Exercise goal: Convert the stretch of the records from the line containing "is (1024, 786)." through the end of the records into a Markdown table with the columns Row and Line. Skip blank lines and leave the pictures out of the answer.

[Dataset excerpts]
______________________________
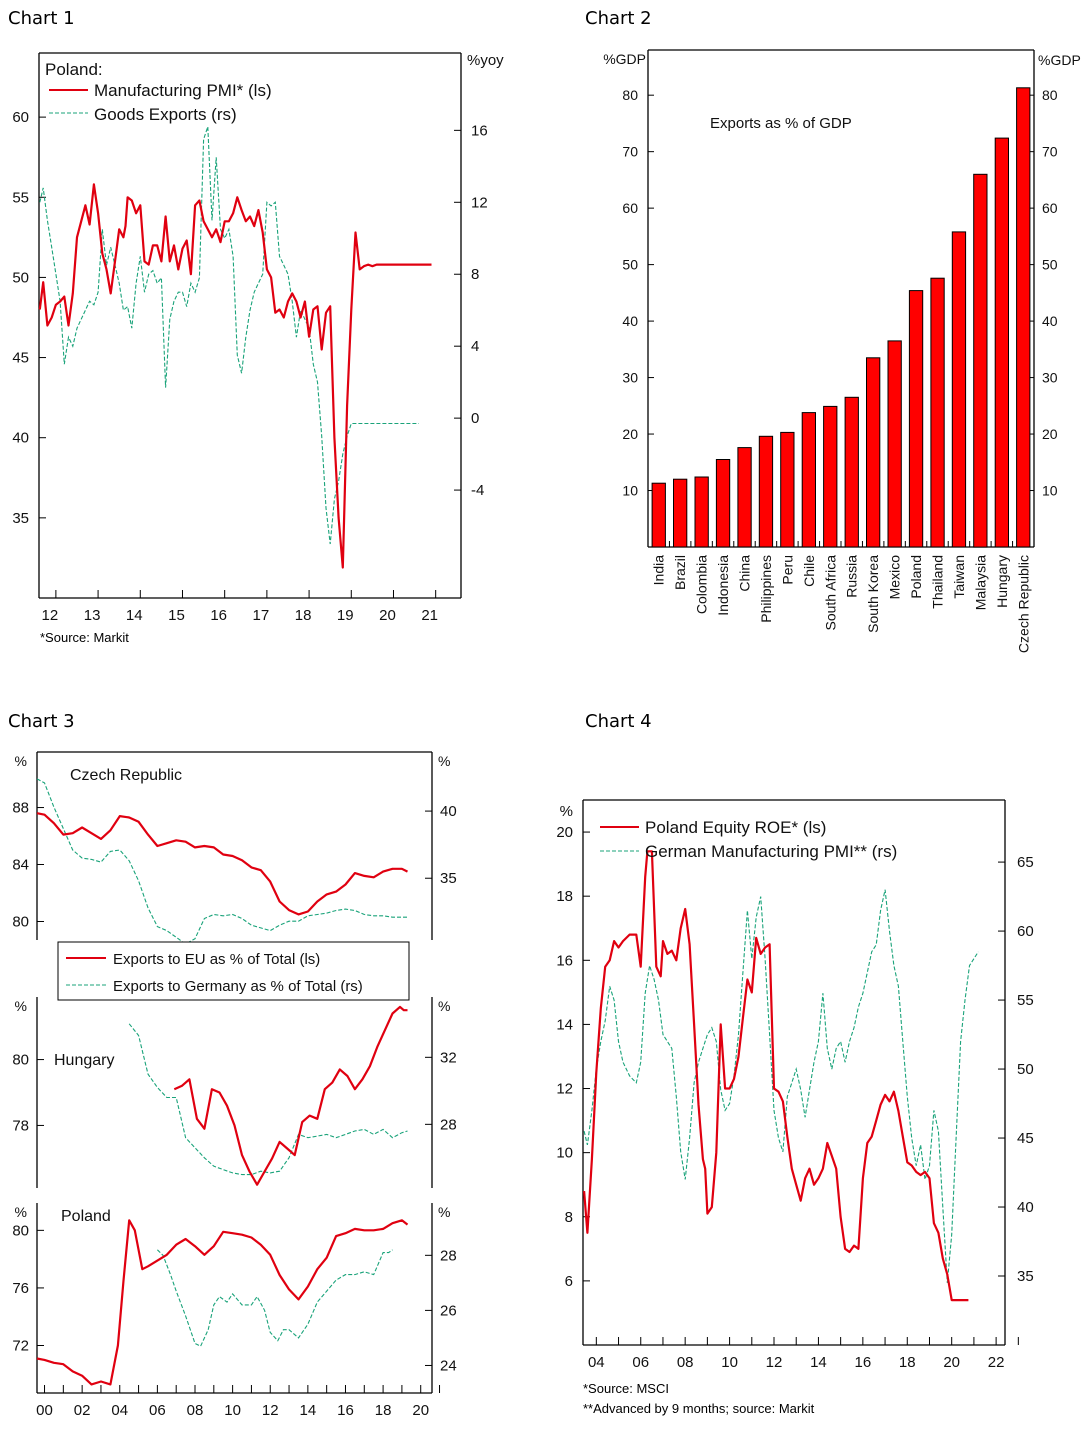  Describe the element at coordinates (20, 278) in the screenshot. I see `chart1-left-tick-label: 50` at that location.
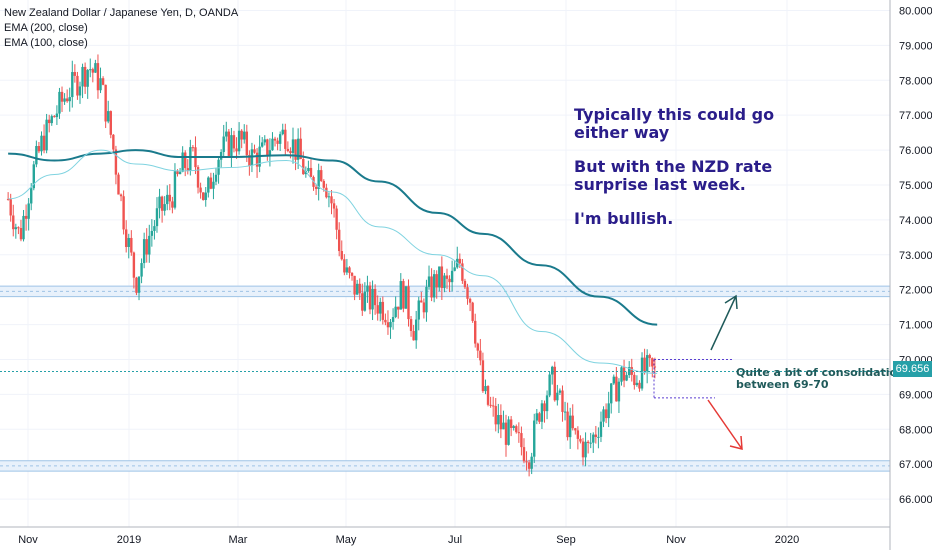 This screenshot has height=550, width=932. What do you see at coordinates (916, 326) in the screenshot?
I see `price-tick-label: 71.000` at bounding box center [916, 326].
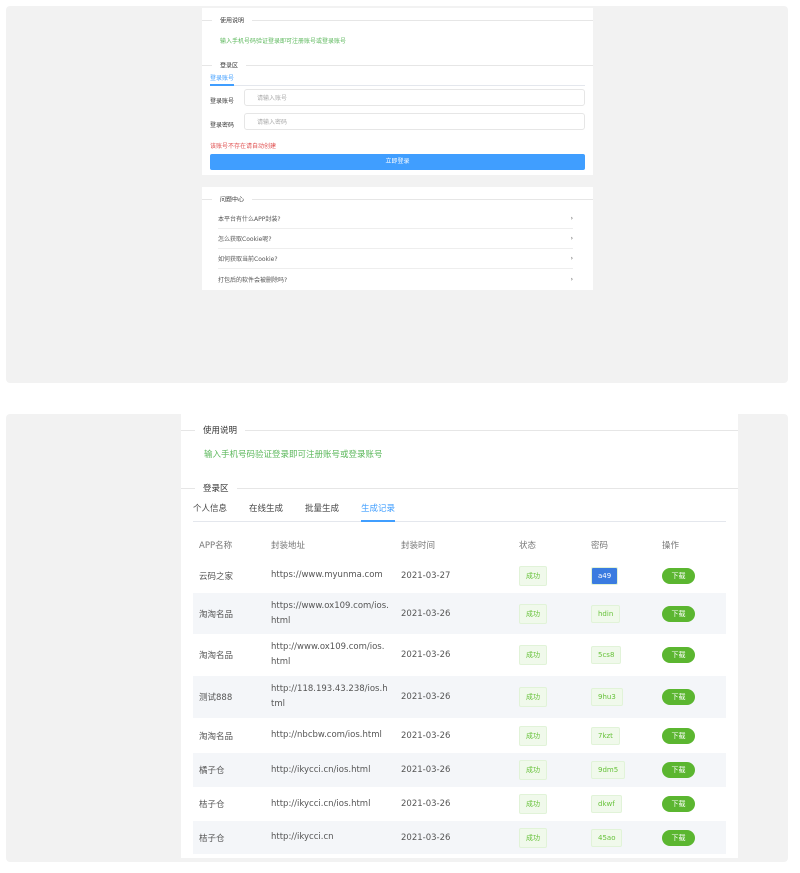  What do you see at coordinates (606, 736) in the screenshot?
I see `password-badge: 7kzt` at bounding box center [606, 736].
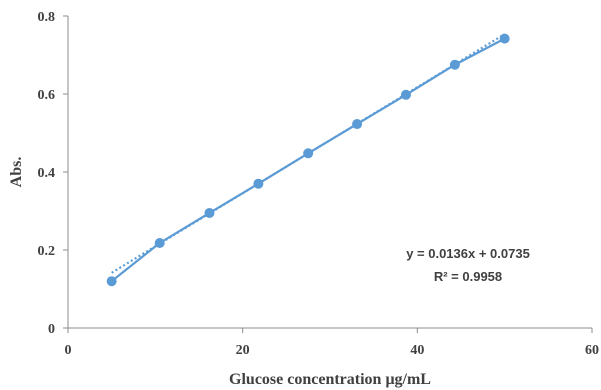  I want to click on x-tick-label: 20, so click(243, 350).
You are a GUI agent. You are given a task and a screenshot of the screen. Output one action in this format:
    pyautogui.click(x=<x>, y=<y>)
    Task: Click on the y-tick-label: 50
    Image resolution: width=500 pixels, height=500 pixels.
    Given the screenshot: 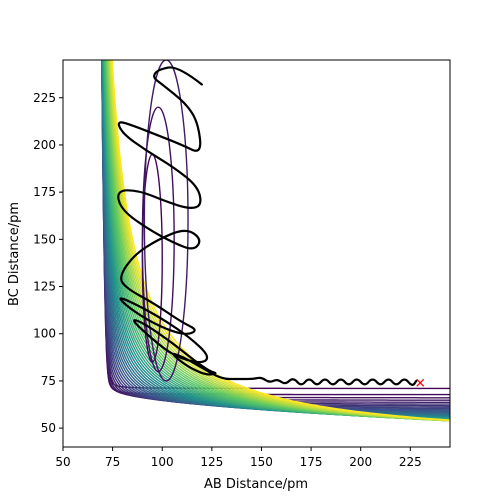 What is the action you would take?
    pyautogui.click(x=48, y=428)
    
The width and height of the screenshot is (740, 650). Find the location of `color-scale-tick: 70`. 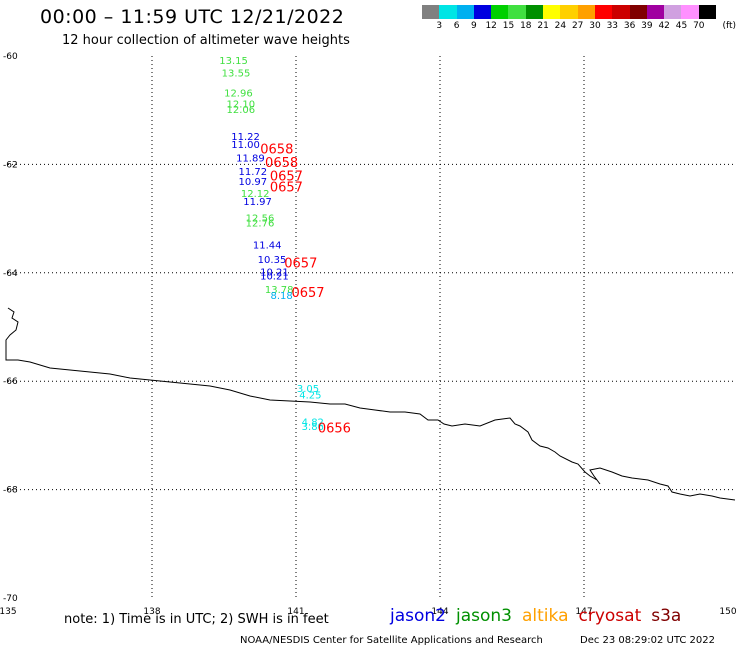

color-scale-tick: 70 is located at coordinates (699, 26).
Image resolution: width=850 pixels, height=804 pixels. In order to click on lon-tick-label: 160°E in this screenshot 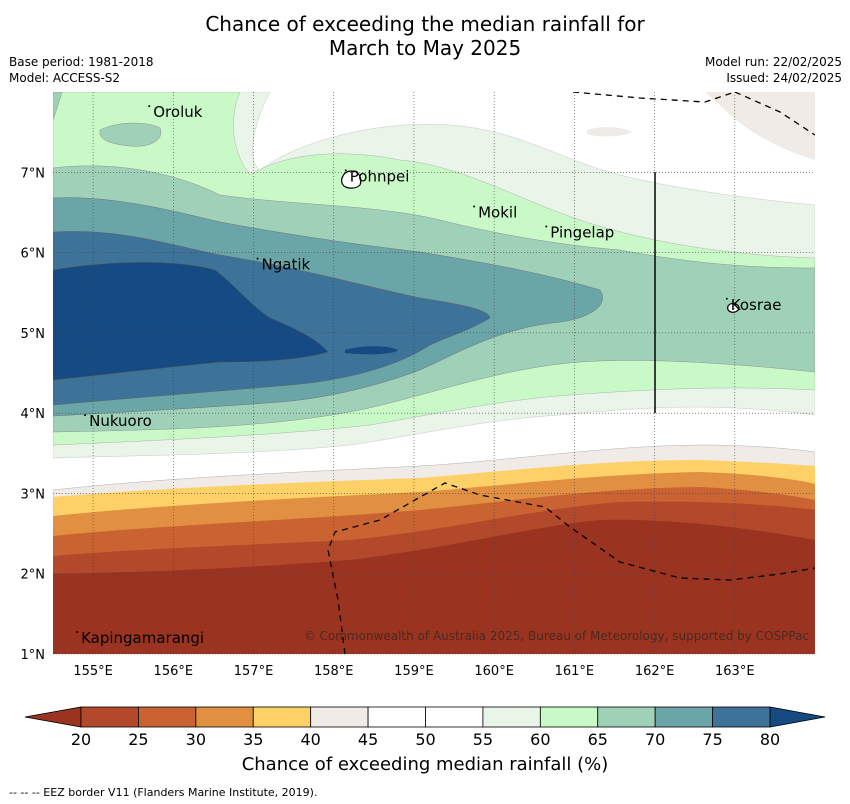, I will do `click(494, 672)`.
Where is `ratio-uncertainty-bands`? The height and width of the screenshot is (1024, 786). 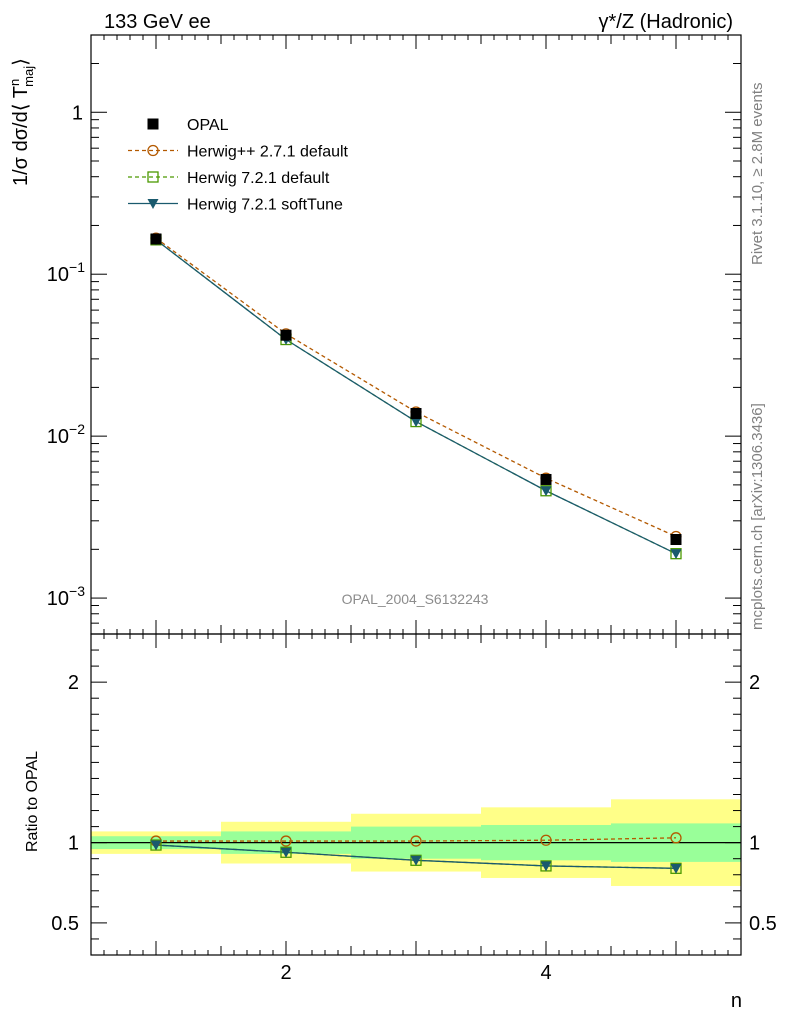
ratio-uncertainty-bands is located at coordinates (416, 842).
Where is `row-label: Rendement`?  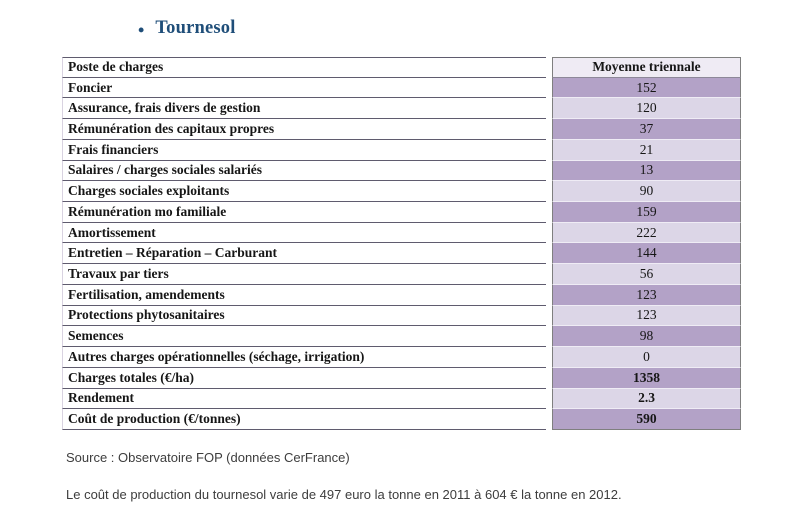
______________________________
Task response:
| Row | Line |
|---|---|
| 1 | Where is `ratio-uncertainty-bands`? The height and width of the screenshot is (1024, 786).  |
| 2 | ratio-uncertainty-bands is located at coordinates (416, 842). |
| 3 | Where is `row-label: Rendement`?   |